Return copies of the lines below that mention "time".

*** Opening of Task input ***

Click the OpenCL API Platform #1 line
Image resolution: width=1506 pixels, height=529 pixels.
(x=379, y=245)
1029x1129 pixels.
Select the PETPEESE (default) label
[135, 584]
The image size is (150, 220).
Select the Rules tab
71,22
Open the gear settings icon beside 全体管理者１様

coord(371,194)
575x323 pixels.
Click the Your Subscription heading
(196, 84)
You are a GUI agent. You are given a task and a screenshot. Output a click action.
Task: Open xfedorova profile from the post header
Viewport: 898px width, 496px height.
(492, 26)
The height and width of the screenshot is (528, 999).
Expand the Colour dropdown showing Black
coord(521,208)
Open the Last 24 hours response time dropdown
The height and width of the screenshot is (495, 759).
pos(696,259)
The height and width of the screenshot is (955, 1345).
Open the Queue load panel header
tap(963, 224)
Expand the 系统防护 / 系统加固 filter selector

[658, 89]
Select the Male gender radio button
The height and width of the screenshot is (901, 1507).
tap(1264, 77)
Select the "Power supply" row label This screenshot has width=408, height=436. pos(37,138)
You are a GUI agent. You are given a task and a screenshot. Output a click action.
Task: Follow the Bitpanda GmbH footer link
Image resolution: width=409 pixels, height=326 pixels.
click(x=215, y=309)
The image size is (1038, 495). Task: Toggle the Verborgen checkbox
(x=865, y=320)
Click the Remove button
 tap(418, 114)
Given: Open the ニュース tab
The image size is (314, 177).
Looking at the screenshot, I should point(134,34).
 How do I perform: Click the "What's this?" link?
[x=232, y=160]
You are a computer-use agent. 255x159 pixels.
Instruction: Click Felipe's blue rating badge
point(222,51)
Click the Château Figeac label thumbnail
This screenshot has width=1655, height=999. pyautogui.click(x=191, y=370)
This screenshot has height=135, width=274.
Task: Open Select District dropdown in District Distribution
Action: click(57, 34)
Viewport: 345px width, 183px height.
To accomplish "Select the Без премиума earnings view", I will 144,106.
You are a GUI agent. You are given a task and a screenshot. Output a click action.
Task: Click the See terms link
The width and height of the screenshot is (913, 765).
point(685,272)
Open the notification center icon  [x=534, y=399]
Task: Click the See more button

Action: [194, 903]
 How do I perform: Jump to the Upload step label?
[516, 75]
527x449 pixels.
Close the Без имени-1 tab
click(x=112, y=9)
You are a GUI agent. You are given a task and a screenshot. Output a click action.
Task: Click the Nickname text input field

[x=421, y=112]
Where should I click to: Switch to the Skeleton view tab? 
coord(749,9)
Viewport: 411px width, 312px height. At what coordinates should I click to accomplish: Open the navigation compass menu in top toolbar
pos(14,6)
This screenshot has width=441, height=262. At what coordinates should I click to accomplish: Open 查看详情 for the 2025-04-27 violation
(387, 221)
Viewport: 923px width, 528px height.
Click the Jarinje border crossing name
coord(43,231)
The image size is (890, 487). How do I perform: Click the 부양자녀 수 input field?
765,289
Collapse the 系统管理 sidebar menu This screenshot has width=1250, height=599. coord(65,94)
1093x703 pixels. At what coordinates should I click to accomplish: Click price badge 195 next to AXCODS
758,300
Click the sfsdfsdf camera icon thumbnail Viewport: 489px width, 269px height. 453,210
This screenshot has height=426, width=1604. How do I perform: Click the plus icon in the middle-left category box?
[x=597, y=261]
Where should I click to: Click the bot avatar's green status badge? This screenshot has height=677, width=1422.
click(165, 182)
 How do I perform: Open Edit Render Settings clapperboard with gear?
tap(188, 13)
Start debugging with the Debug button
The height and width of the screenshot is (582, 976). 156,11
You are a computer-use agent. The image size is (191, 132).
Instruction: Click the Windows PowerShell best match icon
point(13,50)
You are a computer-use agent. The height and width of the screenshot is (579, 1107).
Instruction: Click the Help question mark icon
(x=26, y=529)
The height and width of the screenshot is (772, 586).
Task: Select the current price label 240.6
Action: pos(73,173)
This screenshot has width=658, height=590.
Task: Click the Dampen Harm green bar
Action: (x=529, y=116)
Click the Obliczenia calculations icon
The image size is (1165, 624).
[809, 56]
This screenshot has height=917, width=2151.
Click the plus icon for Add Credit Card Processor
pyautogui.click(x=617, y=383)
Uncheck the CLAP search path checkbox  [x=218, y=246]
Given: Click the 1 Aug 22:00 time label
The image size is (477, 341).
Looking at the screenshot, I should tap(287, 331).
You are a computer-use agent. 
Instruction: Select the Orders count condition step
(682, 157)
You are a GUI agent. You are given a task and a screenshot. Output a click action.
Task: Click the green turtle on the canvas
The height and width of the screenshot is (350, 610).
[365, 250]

*** Close of Task input ***

● **Expected output**
Open the Last 24 hours response time dropdown
Given: Click the 1 Aug 22:00 time label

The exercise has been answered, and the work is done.